Starting at the line that contains "This screenshot has height=597, width=1080." and stopping at the line that contains "the envelope icon", transcribe every line of the material below exactly; pictures stay out.

Start of Exercise input

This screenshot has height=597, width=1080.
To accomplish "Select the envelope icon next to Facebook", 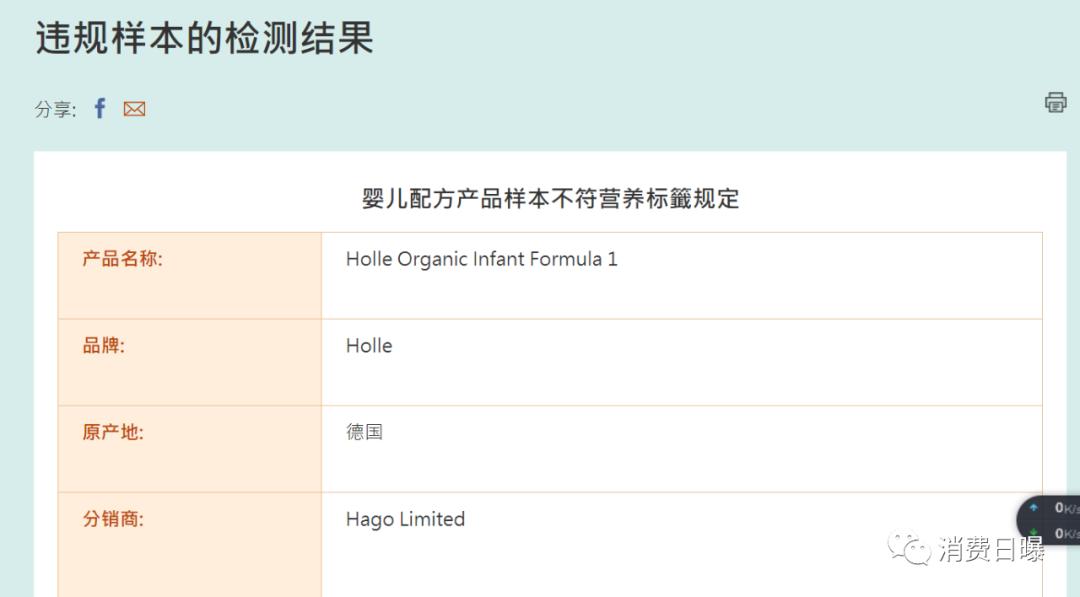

End of Exercise input
Start of Exercise input

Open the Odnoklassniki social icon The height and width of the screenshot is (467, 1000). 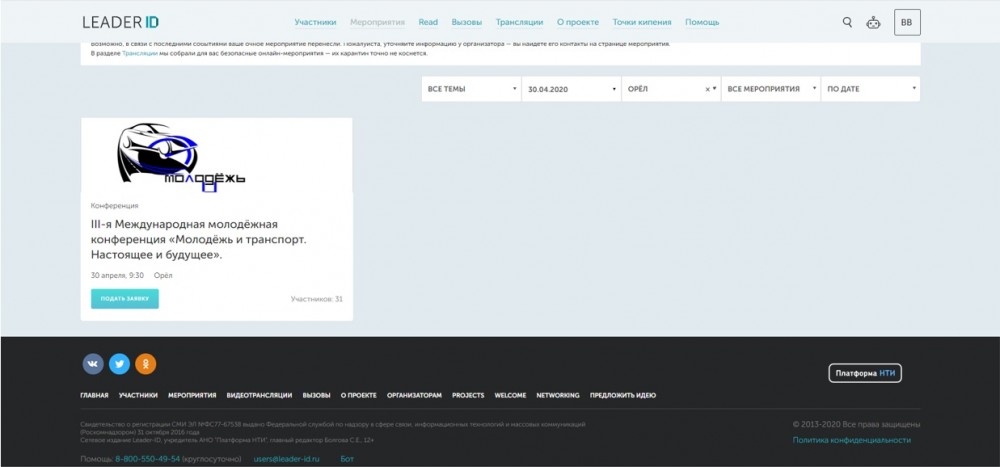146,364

End of Exercise input
Start of Exercise input

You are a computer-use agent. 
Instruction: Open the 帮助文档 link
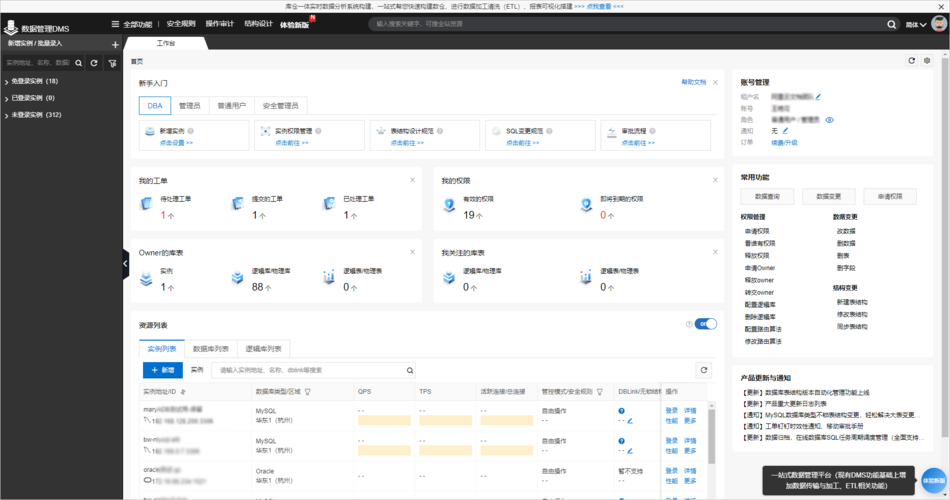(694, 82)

End of Exercise input

§ **Output of the task**:
This screenshot has height=597, width=1080.
To accomplish "Select the envelope icon next to Facebook", 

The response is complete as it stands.